Segment Open

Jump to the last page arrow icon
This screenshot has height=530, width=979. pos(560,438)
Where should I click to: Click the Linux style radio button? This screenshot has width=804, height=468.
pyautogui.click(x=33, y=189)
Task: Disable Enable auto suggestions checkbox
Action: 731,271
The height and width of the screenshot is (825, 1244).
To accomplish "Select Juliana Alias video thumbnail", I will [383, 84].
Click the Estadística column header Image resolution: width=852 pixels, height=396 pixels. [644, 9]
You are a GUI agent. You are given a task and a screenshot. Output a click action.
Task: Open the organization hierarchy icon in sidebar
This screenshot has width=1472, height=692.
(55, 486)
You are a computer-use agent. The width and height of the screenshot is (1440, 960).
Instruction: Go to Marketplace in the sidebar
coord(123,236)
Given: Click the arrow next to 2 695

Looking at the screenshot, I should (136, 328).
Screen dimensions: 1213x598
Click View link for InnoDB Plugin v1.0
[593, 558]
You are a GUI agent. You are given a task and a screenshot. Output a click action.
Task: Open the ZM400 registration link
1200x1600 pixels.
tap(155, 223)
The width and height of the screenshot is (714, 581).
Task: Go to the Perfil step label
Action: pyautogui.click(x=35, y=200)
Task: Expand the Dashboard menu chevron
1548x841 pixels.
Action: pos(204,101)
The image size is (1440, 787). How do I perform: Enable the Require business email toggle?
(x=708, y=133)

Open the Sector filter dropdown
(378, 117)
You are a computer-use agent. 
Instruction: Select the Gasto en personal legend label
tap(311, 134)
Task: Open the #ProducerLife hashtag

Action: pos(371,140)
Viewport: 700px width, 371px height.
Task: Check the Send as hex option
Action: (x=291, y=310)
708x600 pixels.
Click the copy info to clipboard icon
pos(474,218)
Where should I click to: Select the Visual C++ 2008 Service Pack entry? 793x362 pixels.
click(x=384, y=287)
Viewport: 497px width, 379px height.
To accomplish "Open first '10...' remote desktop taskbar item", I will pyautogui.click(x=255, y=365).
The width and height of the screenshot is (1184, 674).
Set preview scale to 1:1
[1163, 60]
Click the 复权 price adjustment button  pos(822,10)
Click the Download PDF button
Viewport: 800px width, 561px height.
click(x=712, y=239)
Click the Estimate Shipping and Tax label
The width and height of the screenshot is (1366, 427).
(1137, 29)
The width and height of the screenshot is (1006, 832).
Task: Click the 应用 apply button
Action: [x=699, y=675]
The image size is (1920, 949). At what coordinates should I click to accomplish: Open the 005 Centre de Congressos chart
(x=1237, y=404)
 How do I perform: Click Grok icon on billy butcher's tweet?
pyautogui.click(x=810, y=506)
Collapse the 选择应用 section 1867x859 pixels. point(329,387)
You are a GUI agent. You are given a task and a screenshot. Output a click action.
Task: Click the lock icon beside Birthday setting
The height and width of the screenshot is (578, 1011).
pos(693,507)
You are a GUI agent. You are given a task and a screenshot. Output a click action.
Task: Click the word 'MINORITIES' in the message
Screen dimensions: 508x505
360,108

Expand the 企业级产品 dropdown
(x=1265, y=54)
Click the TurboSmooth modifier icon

Segment Closed

WORK TO COMPLETE: Provide a faithful, complete copy of the entries above.

COMPLETED EXERCISE:
Jump to the last page arrow icon
This screenshot has height=530, width=979. pos(560,438)
Where should I click to: Click the Linux style radio button? This screenshot has width=804, height=468.
pyautogui.click(x=33, y=189)
Task: Disable Enable auto suggestions checkbox
Action: 731,271
The height and width of the screenshot is (825, 1244).
To accomplish "Select Juliana Alias video thumbnail", I will [383, 84].
Click the Estadística column header Image resolution: width=852 pixels, height=396 pixels. [644, 9]
You are a GUI agent. You are given a task and a screenshot. Output a click action.
Task: Open the organization hierarchy icon in sidebar
This screenshot has width=1472, height=692.
(55, 486)
You are a computer-use agent. The width and height of the screenshot is (1440, 960).
Instruction: Go to Marketplace in the sidebar
coord(123,236)
Given: Click the arrow next to 2 695

Looking at the screenshot, I should (136, 328).
Screen dimensions: 1213x598
Click View link for InnoDB Plugin v1.0
[593, 558]
You are a GUI agent. You are given a task and a screenshot. Output a click action.
Task: Open the ZM400 registration link
1200x1600 pixels.
tap(155, 223)
The width and height of the screenshot is (714, 581).
Task: Go to the Perfil step label
Action: pyautogui.click(x=35, y=200)
Task: Expand the Dashboard menu chevron
1548x841 pixels.
Action: pos(204,101)
The image size is (1440, 787). How do I perform: Enable the Require business email toggle?
(x=708, y=133)

Open the Sector filter dropdown
(378, 117)
You are a computer-use agent. 
Instruction: Select the Gasto en personal legend label
tap(311, 134)
Task: Open the #ProducerLife hashtag

Action: pos(371,140)
Viewport: 700px width, 371px height.
Task: Check the Send as hex option
Action: (x=291, y=310)
708x600 pixels.
Click the copy info to clipboard icon
pos(474,218)
Where should I click to: Select the Visual C++ 2008 Service Pack entry? 793x362 pixels.
click(x=384, y=287)
Viewport: 497px width, 379px height.
To accomplish "Open first '10...' remote desktop taskbar item", I will pyautogui.click(x=255, y=365).
The width and height of the screenshot is (1184, 674).
Set preview scale to 1:1
[1163, 60]
Click the 复权 price adjustment button  pos(822,10)
Click the Download PDF button
Viewport: 800px width, 561px height.
click(x=712, y=239)
Click the Estimate Shipping and Tax label
The width and height of the screenshot is (1366, 427).
(1137, 29)
The width and height of the screenshot is (1006, 832).
Task: Click the 应用 apply button
Action: [x=699, y=675]
The image size is (1920, 949). At what coordinates should I click to accomplish: Open the 005 Centre de Congressos chart
(x=1237, y=404)
 How do I perform: Click Grok icon on billy butcher's tweet?
pyautogui.click(x=810, y=506)
Collapse the 选择应用 section 1867x859 pixels. point(329,387)
You are a GUI agent. You are given a task and a screenshot. Output a click action.
Task: Click the lock icon beside Birthday setting
The height and width of the screenshot is (578, 1011).
pos(693,507)
You are a GUI agent. You are given a task and a screenshot. Output a click action.
Task: Click the word 'MINORITIES' in the message
Screen dimensions: 508x505
360,108

Expand the 企业级产品 dropdown
(x=1265, y=54)
Click the TurboSmooth modifier icon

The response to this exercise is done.